Here, we investigated the nature of MDA5 agonists that are generated during viral infection. We show that the presence of immunodetectable dsRNA in cells infected with picornaviruses, alphaviruses, ReoV, and, notably, vaccinia virus (VV), correlates with generation of MDA5 agonists and that a dsRNA-specific antibody can immunoprecipitate RNA/MDA5 complexes containing stimulatory RNA from infected cells. However, we find that infected cells contain not only dsRNA but also RNA of high molecular weight (HMW) bearing both dsRNA and ssRNA regions and show that only the HMW fraction contains stimulatory activity. Our data suggest that MDA5 may be activated by branches of RNA rather than simply by long stretches of dsRNA.
IFN-A/D, a human/mouse hybrid IFN, was a gift from Ian Kerr (Cancer Research UK). Anti-dsRNA antibody clone K1 (26) was from English and Scientific Consulting Bt. The goat anti-mouse antibody and isotype control antibody immunoglobulin G1 (IgG1) was purchased from ZyMed. Goat polyclonal anti-influenza A virus (H1N1) was from Europa Bioproducts Ltd. Anti-hemagglutinin (HA) antibody (clone HA7) conjugated to horseradish peroxidase and anti-FLAG (clone M2) was from Sigma. Calf intestinal phosphatase (CIP) was from New England Biolabs. Acridine orange, ribavirin (final concentration, 400 μM), and cycloheximide (CHX; final concentration, 10 μg/ml) were purchased from Sigma. RNase A, RNase T1, and RNase V1 were purchased from Ambion. The pGEM-T vector system was bought from Promega. pHA-MDA5 was described previously (22).
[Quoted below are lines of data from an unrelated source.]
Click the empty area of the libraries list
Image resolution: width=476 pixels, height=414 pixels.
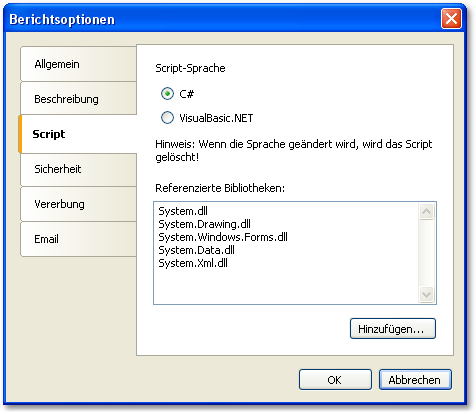(286, 286)
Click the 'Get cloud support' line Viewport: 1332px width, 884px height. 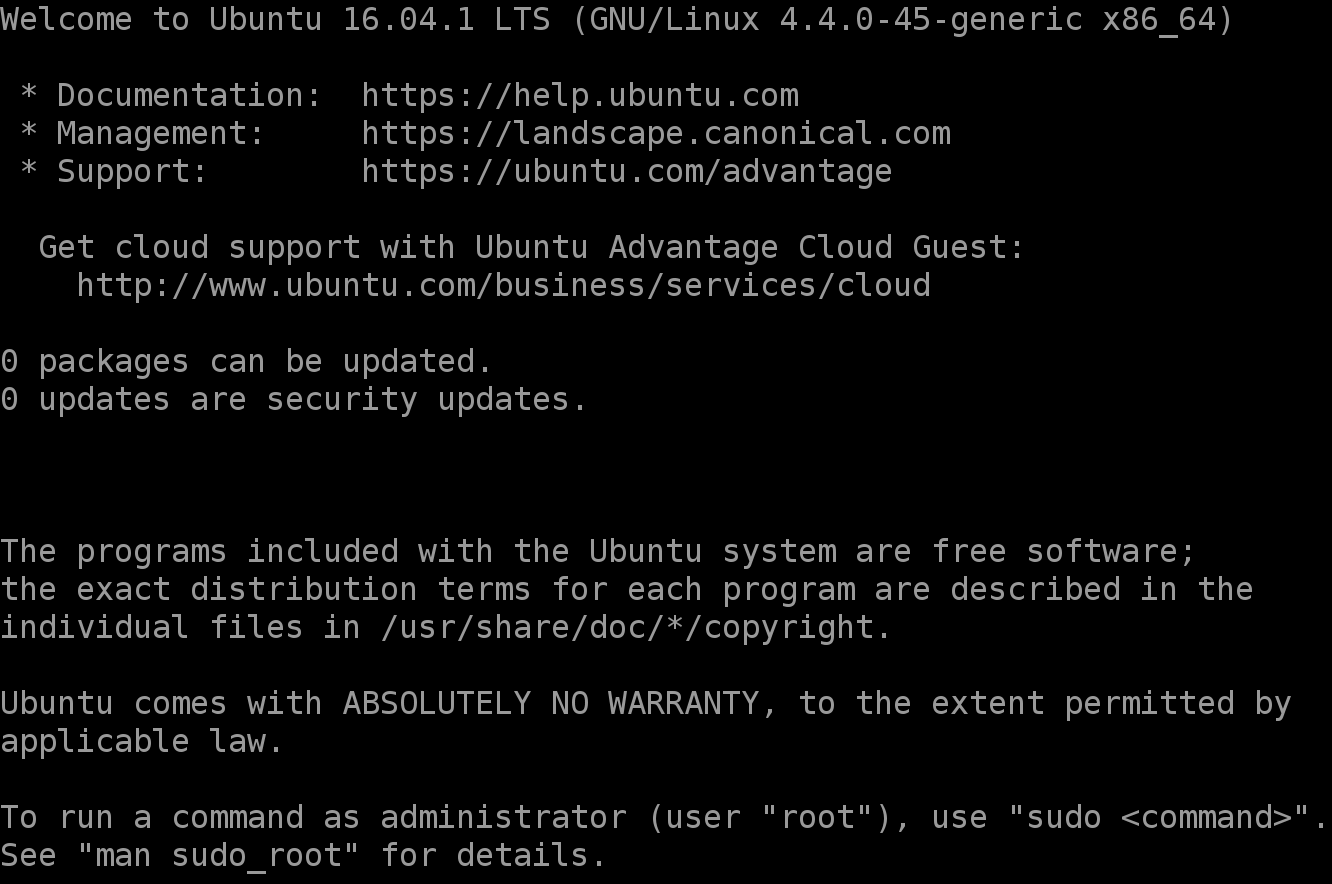tap(532, 248)
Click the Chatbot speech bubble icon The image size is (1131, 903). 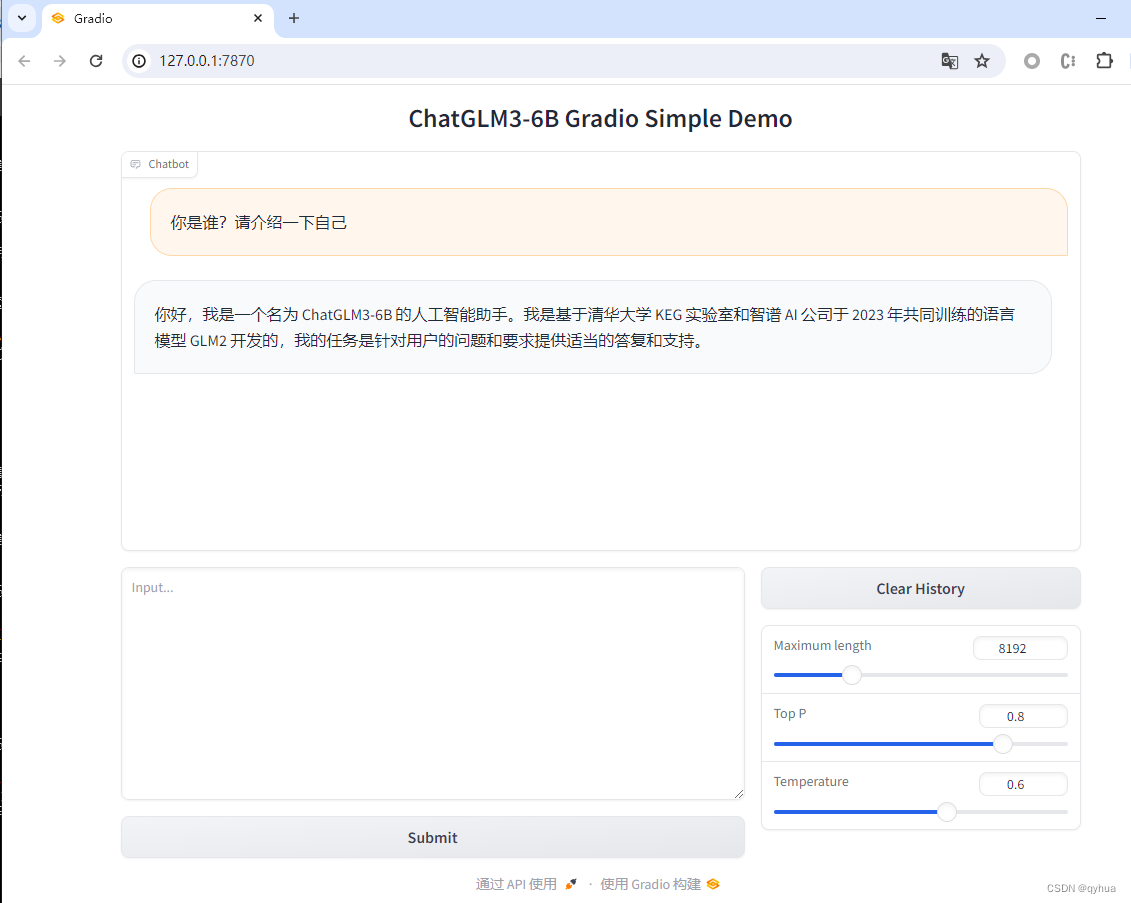coord(138,163)
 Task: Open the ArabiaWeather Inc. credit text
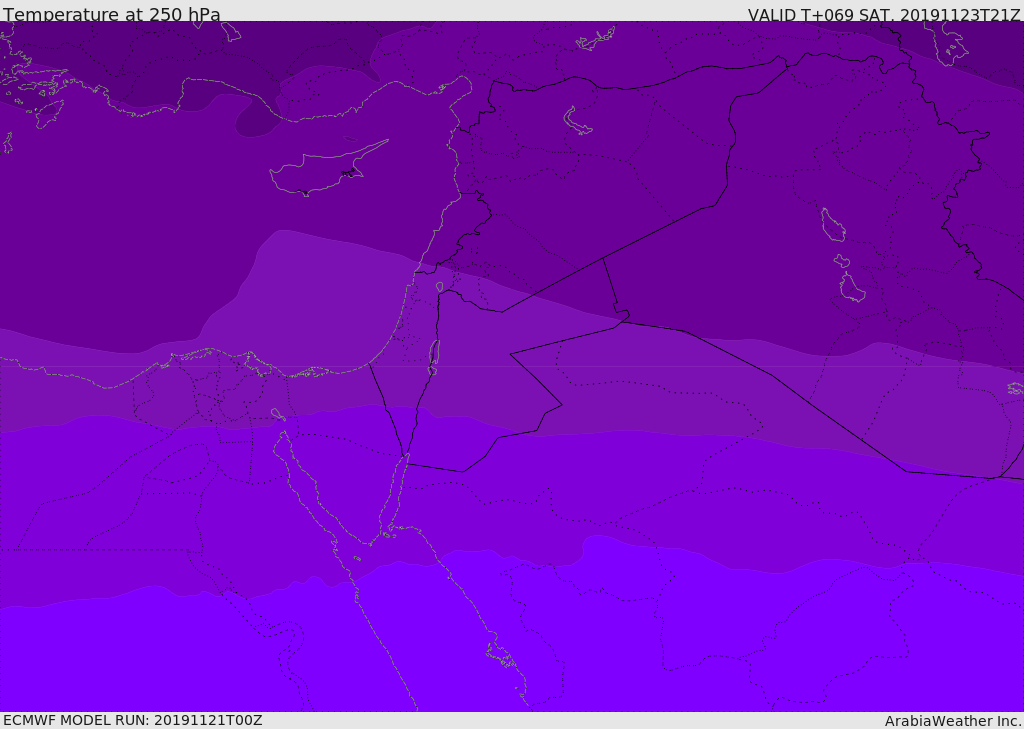[x=953, y=721]
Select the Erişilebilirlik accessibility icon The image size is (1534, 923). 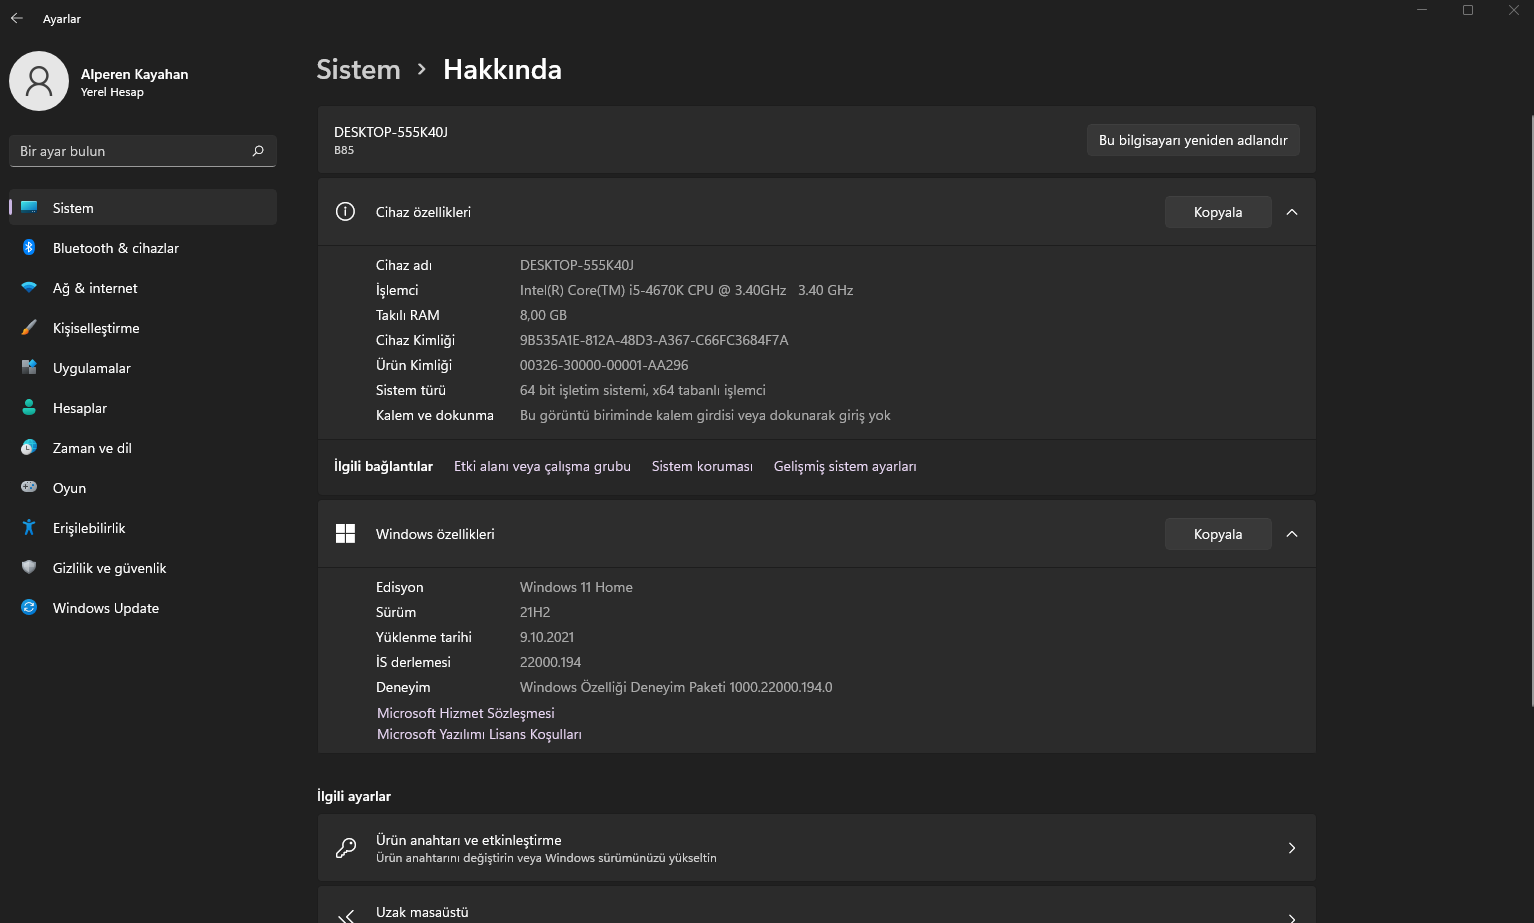pyautogui.click(x=30, y=528)
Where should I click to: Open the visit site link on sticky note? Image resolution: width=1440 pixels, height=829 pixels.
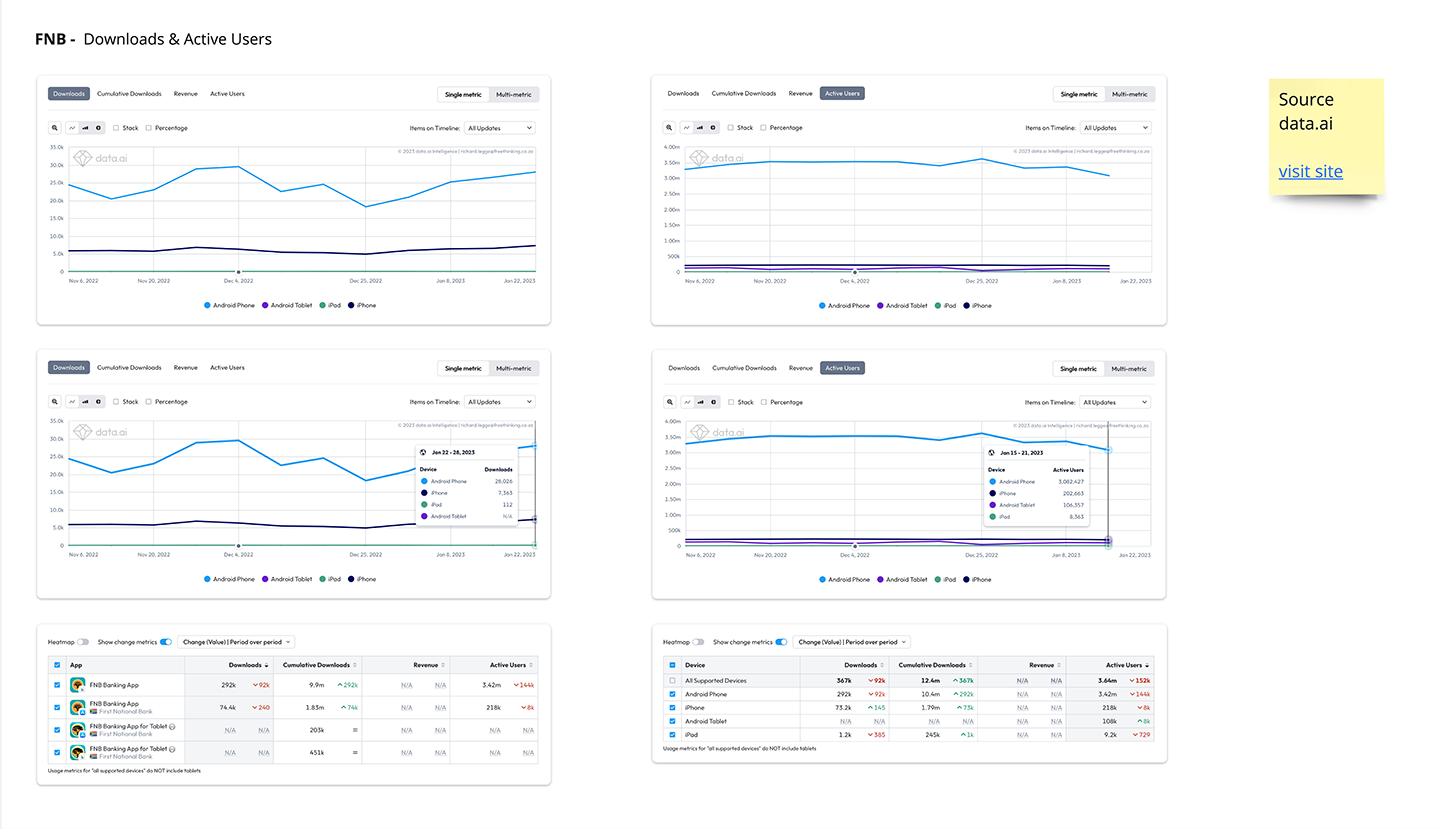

The FLAG-MDA5 plasmid was generated by PCR amplification using following primers: 5′-GACAATGGACTACAAAGACCATGACGGTGATTATAAAGATCATGACATCGATTACAAGGATGACGATGACAAGTCGAATGGGTATTCCACAGACGAGAATTT-3′ and 5′-GACACTAATCCTCATCACTAAATAAACAGCATTCTGAAT-3′, followed by cloning into pCDNA3.1/V5-His-TOPO (Invitrogen). T3-tagged random hexamers had the following sequence: 5′-ATTAACCCTCACTAAAGGGANNNNN-3′. pBABE-puro-LargeT was from a kind gift of Gordon Peters (Cancer Research UK).
3T3, 293T, HeLa S3, and Vero cells were from Cancer Research UK. HEK293 cells were a gift from Friedemann Weber (Freiburg, Germany). LL171 cells (L929 containing a stable IFN-stimulated response element-luciferase reporter plasmid [ISRE-Luc]) were a kind gift from Mireia Pelegrin (Montpellier, France). Mouse embryonic fibroblasts (MEFs) from MDA5−/−, RIG-I−/−, and wild-type littermate controls were generated as described previously (11) and were immortalized with simian virus 40 large T antigen by infection with retrovirus prepared from 48-h supernatants of Phoenix cells transfected with pBABE-puro-LargeT and a vesicular stomatitis virus G protein expression plasmid (pVSV-G; Clontech). Immortalized MEFs were selected on puromycin (final concentration, 2 μg/ml) for 2 weeks. All cells were grown in Dulbecco's modified Eagle's medium containing 10% fetal calf serum, 2 mM glutamine, 100 units/ml penicillin, and 100 μg/ml streptomycin. Encephalomyocarditis virus (EMCV) titration was done by determining the 50% tissue culture infective dose using Vero cells.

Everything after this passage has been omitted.